Ligand binding and enzyme catalysis studied by molecular dynamics simulations

Sammanfattning: Molecular dynamics simulations and free energy calculations can be applied to biomolecular systems to predict ligand binding affinities. Combined with hybrid quantum-classical potential energy surfaces, such computations can also be used to probe enzymatic catalysis mechanisms.For structure based drug design, an accurate method is needed for binding free energy prediction. A linear interaction energy (LIE) methods is presented, which calculates binding affinities from time averages of interaction potential energies between ligand and surroundings in simulations of the complex of ligand and receptor and of the ligand free in solution. The original version of the method assumes electrostatic linear response of the surrounding medium. The method is applied to inhibitors of HIV-1 proteinase, giving reasonable predictions of inhibition constants.Electrostatic linear response of the solvent to the solute electric field is valid for ionic species in aqueous solution, but specific deviations are found for electroneutral dipolar compounds.

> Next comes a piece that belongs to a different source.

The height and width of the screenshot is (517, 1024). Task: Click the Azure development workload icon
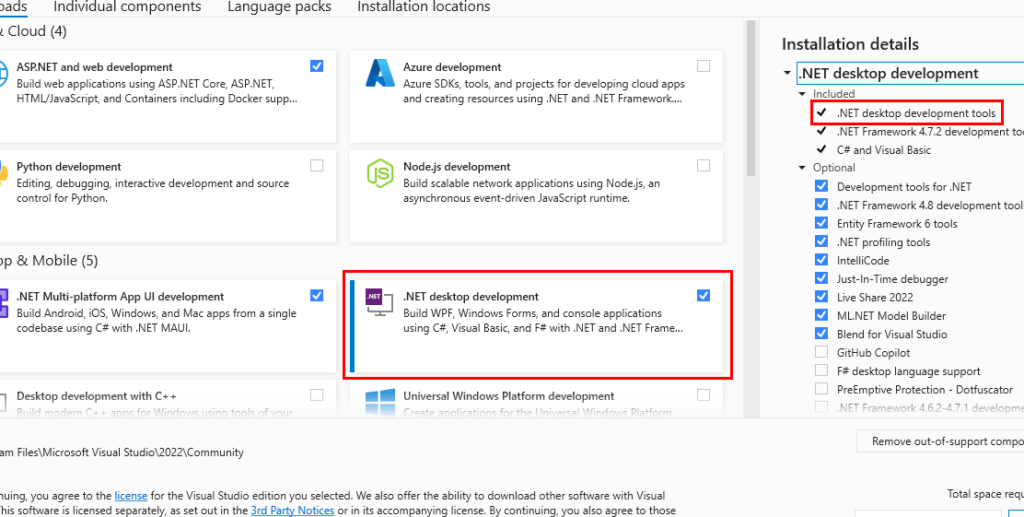pyautogui.click(x=380, y=74)
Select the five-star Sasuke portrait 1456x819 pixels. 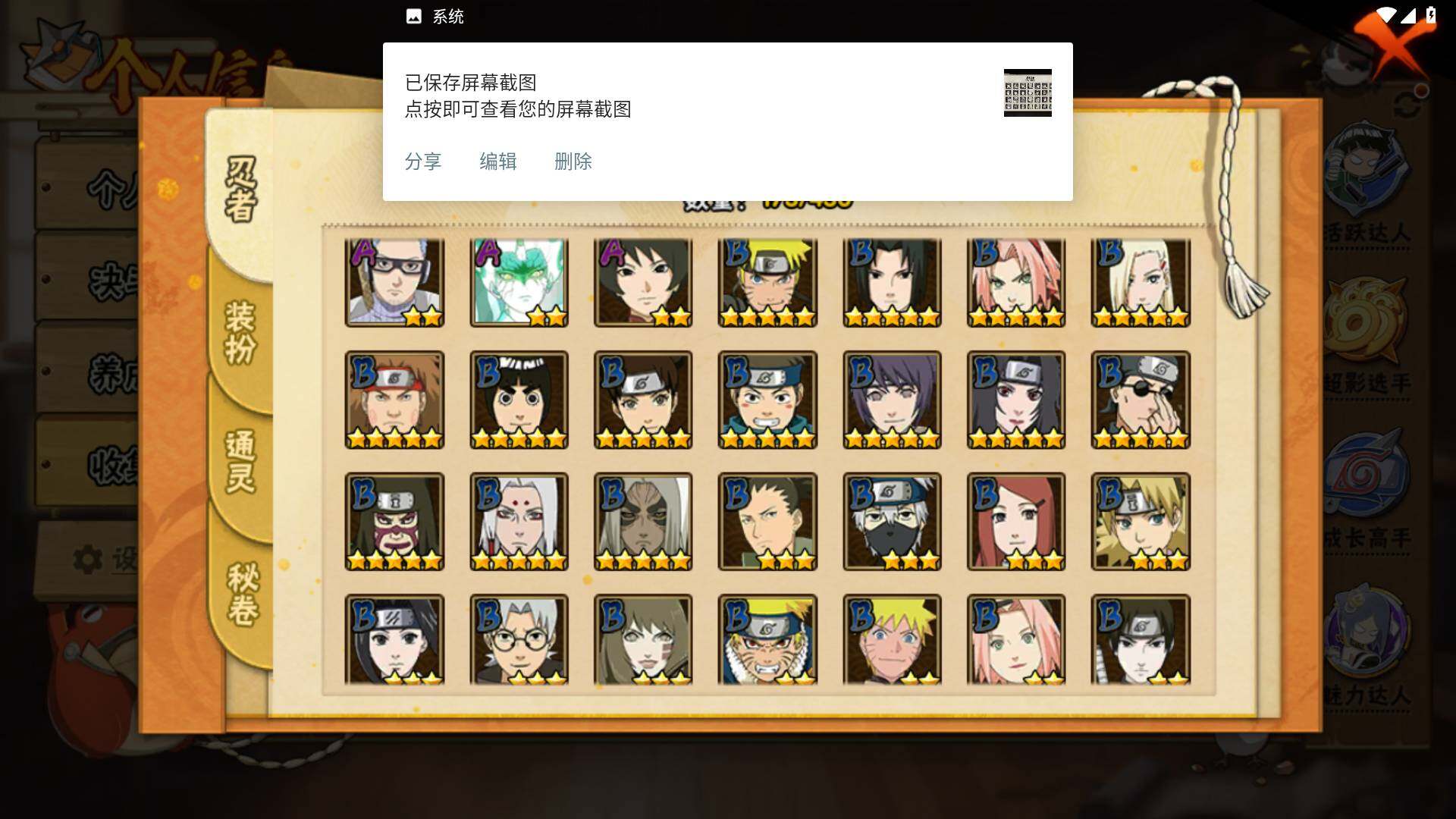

Statistical investigations using data from 18 complexes with four different proteins show that, in contrast to several other possible extensions to the method, these specific nonlinearities can be utilized to give a real improvement to the predictive power of the LIE method.Protein tyrosine phosphatases (PTPases) hydrolyze phosphate esters by formation of acovalent phosphoenzyme intermediate with a cysteine residue. This is followed by hydrolysis of the intermediate. Reaction potential surfaces of different possible steps in intermediate formation in the low molecular weight PTPase are modelled by the empirical valence bond (EVB) method. Molecular dynamics simulations and free energy perturbation calculations then yield reaction free energy profiles for these reactions steps. The activation of the cysteine 12 nucleophile is the object of a preliminary study. More extensive EVB investigations and substrate binding calculations yield a reaction free energy profile consistent with experimental findings for the formation of the phosphoenzyme intermediate. The calculations clearly indicate that the reaction complex is protonated and carries a total charge of (-2), and that the leaving group becomes protonated in concert with its expulsion.